REKLAMA
Witam,
Zastanawiam się nad przesiadką z mojej leciwej Astry (benzyna, 1.6) na coś nowszego. Samochód głównie będzie wykorzystywany do dojazdów do pracy (około 12km w jedną stronę, głównie miasto) + 2-3 razy do roku jakiś wyjazd 100-200 km. Budżet 30-35 tys.
Ze względu na małe odległości, raczej odpada diesel. Poszukuję więc czegoś w miarę ekonomicznego w benzynie lub ostatecznie z dobrym silnikiem pod gaz. Oczekuję auta zdecydowanie bardziej zrywnego od obecnej Astry (co raczej nie będzie trudne), które nie będzie znacząco zjadać mojego portfela. Raczej nastawiam się na coś większego, co spokojnie pomieści wózek dziecięcy czy większy bagaż (kombi?).
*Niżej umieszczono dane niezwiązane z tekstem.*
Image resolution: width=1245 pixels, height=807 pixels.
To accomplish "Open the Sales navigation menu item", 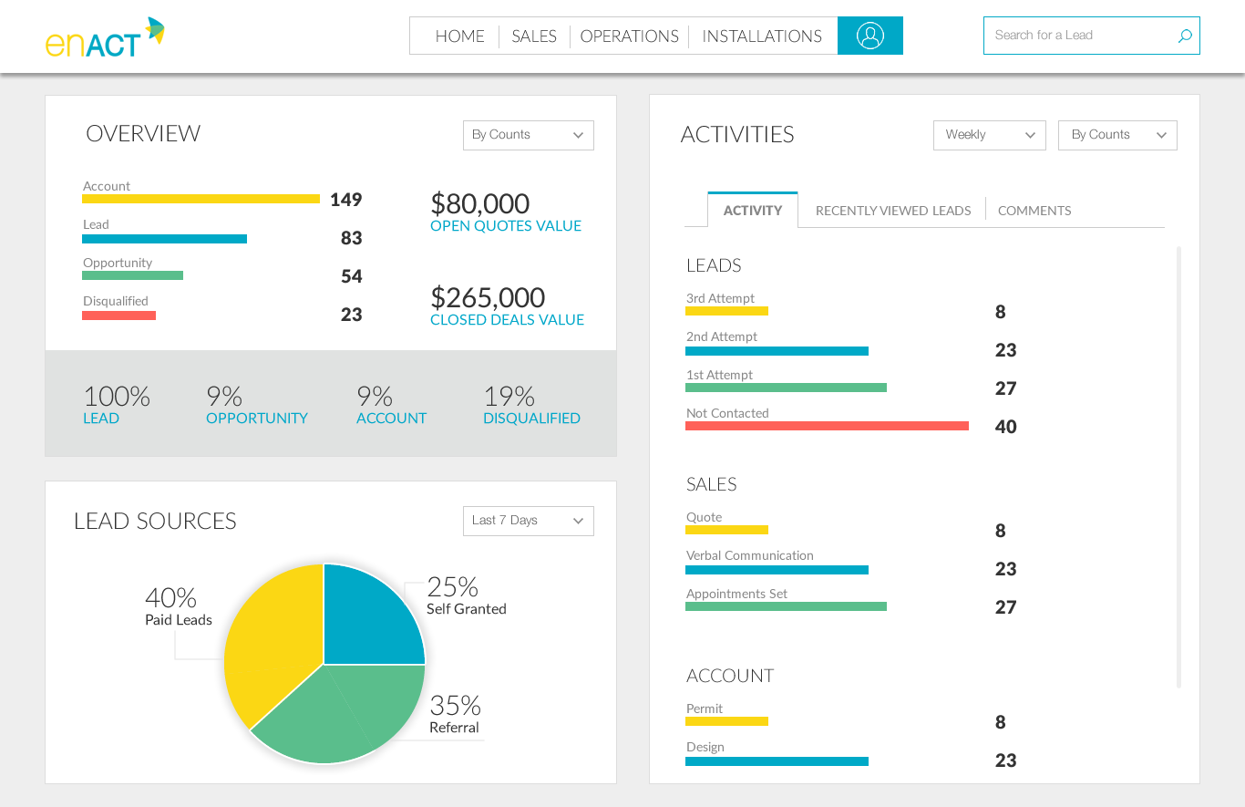I will [534, 36].
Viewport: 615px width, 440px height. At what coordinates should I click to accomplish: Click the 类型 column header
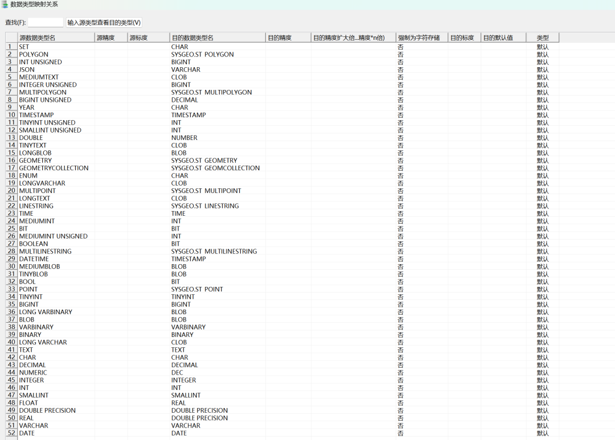542,38
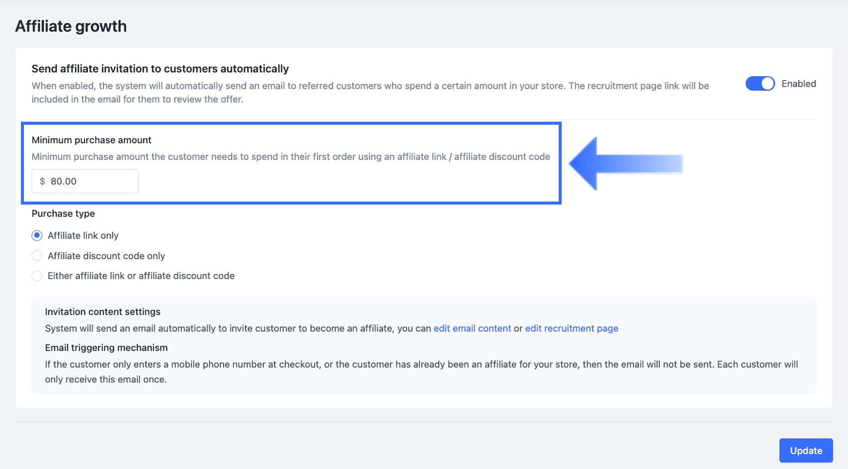Click the Invitation content settings heading
Image resolution: width=848 pixels, height=469 pixels.
point(103,312)
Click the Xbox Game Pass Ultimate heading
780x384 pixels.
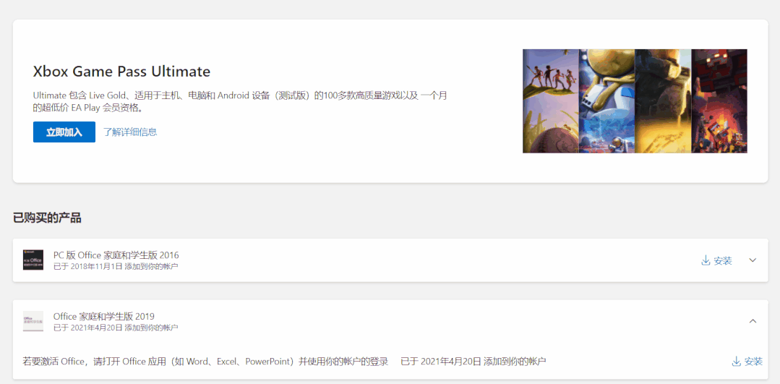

Nie jestem człowiekiem przesadnie wybrednym, nie przykładam ogromnej wagi do wyglądu zewnętrznego, ale też chciałbym samochód w miarę wygodny i mało awaryjny.
Z tego co przeczytałem, na prowadzenie do tej pory wybiły się Citroen C5 oraz Ford Mondeo. Jestem jednak otwarty na inne propozycje.